Cross-Border Tourism as an Agent of Environmental Peacebuilding
Publisher: Journal of Sustainable Tourism
Author(s): Connor Clark, Daniel G. Pilgreen, and Dallen J. Timothy
Date: 2025
Topics: Conflict Prevention, Governance, Land, Livelihoods
Countries: Mexico, United States
This grounded theory study examines cross-border tourism as an agent in environmental peacebuilding by fostering cooperative resource management in borderland regions. The Big Bend Rio Bravo region of the US-Mexico border is used as a case study, providing insight into how tourism can contribute to sustained peace by promoting conservation and geopolitical collaboration. The authors collected data through secondary data analysis and in-depth interviews with 25 tourism and conservation stakeholders.
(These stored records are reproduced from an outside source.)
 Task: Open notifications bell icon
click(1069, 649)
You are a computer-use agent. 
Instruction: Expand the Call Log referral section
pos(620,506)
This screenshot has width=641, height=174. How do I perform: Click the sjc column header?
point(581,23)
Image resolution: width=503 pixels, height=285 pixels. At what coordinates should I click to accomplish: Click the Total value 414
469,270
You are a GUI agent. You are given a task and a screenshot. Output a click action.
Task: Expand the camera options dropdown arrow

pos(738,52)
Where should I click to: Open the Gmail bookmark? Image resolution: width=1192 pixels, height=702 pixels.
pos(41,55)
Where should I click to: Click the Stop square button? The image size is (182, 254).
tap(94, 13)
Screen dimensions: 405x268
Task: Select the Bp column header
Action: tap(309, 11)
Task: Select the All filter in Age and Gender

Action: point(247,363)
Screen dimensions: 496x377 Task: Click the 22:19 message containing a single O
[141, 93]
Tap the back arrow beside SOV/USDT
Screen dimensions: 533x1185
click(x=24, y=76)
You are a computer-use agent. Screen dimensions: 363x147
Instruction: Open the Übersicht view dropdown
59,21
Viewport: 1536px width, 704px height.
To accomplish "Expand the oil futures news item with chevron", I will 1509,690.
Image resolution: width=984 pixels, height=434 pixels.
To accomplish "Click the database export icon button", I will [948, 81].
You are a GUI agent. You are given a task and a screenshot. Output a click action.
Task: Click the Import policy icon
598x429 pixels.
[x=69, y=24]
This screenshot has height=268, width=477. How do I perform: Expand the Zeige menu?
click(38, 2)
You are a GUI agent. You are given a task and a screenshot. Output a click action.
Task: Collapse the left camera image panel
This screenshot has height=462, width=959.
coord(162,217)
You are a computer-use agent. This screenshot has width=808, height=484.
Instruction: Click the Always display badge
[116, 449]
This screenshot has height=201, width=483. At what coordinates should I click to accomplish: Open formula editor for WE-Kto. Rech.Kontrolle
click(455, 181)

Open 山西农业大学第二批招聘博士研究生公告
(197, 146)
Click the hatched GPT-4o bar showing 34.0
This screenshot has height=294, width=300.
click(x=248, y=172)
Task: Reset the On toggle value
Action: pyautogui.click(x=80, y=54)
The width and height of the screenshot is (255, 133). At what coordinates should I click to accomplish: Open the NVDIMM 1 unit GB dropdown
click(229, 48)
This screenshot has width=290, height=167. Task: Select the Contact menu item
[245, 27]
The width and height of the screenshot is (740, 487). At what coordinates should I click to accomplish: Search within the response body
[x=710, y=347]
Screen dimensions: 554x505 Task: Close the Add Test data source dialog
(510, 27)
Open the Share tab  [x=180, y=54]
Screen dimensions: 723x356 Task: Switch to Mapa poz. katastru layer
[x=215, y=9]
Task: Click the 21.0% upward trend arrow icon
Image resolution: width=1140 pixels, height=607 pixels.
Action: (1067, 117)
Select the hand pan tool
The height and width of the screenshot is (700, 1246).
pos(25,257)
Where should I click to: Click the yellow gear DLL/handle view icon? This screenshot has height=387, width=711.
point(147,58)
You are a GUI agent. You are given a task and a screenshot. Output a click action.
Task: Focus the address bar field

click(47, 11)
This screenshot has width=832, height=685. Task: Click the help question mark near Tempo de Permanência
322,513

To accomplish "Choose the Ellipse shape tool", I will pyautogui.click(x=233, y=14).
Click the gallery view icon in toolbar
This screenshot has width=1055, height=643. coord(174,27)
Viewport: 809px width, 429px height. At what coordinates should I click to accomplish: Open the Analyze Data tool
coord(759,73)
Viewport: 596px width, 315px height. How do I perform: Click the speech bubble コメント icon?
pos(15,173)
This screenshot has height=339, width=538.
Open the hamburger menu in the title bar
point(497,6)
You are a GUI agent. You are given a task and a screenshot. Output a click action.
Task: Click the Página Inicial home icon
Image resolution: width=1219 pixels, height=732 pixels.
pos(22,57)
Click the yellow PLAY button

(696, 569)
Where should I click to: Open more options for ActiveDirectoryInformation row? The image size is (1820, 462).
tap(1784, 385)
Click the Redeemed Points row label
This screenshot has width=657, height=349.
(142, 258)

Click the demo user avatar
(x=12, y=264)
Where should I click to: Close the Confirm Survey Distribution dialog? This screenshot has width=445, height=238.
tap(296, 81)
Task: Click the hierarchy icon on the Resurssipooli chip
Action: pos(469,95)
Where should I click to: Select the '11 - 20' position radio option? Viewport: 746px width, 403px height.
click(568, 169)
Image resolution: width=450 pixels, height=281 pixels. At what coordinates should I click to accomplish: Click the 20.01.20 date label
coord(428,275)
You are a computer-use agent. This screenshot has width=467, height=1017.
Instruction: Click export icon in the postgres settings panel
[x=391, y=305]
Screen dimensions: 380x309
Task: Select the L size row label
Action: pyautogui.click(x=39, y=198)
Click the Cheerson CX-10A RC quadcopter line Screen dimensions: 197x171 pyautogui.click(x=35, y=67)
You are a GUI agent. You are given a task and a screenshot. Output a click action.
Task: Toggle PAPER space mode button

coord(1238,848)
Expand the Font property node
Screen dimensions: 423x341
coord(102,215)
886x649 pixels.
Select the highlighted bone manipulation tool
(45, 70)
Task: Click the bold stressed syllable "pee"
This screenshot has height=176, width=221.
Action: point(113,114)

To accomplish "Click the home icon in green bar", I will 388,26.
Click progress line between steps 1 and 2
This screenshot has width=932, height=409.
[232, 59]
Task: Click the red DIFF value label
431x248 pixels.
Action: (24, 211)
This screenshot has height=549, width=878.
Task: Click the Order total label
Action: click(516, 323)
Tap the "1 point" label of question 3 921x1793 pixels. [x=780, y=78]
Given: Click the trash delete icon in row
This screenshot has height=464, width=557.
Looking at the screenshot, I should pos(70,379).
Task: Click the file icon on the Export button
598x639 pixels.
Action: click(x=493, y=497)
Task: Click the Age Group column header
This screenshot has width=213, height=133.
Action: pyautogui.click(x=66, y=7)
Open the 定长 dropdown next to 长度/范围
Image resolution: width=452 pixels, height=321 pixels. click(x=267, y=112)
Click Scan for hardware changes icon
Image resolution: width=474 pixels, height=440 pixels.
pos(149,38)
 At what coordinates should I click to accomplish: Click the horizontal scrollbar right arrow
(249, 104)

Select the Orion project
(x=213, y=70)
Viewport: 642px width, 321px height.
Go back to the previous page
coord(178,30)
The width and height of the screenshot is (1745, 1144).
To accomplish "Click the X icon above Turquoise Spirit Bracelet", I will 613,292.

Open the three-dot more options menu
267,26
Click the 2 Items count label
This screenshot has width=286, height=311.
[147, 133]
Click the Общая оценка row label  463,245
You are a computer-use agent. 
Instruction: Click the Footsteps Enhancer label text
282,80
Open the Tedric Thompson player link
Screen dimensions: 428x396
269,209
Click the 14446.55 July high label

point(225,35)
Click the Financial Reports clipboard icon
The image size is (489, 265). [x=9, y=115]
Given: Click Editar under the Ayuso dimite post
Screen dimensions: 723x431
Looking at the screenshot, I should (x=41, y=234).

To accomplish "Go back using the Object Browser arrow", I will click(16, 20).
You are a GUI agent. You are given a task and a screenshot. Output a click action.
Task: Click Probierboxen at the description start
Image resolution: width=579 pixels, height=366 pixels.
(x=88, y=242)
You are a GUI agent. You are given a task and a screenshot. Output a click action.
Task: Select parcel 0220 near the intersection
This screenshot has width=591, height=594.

The study identified four central themes shaping regional efforts to leverage nature-based tourism for international collaboration: collaboration enthusiasm and obstacle recognition, fluidity of border dynamics, relationship-based resource management complexity, and need for a binational management structure. These findings demonstrate the fluid nature of international river boundaries in protected areas and collaboration opportunities. These cross-border tourism dynamics at a shared river boundary allow substantive tourism and resource management collaboration despite strict immigration controls and security enforcement elsewhere on the border. These findings inform a conceptual model that challenges existing border scholarship by demonstrating how cross-border tourism can leverage informal relationships and shared natural resources to catalyze peacebuilding. The study implications and recommendations suggest that sustainable, cross-border tourism should be fostered in border areas to promote locally driven resource governance and solidarity.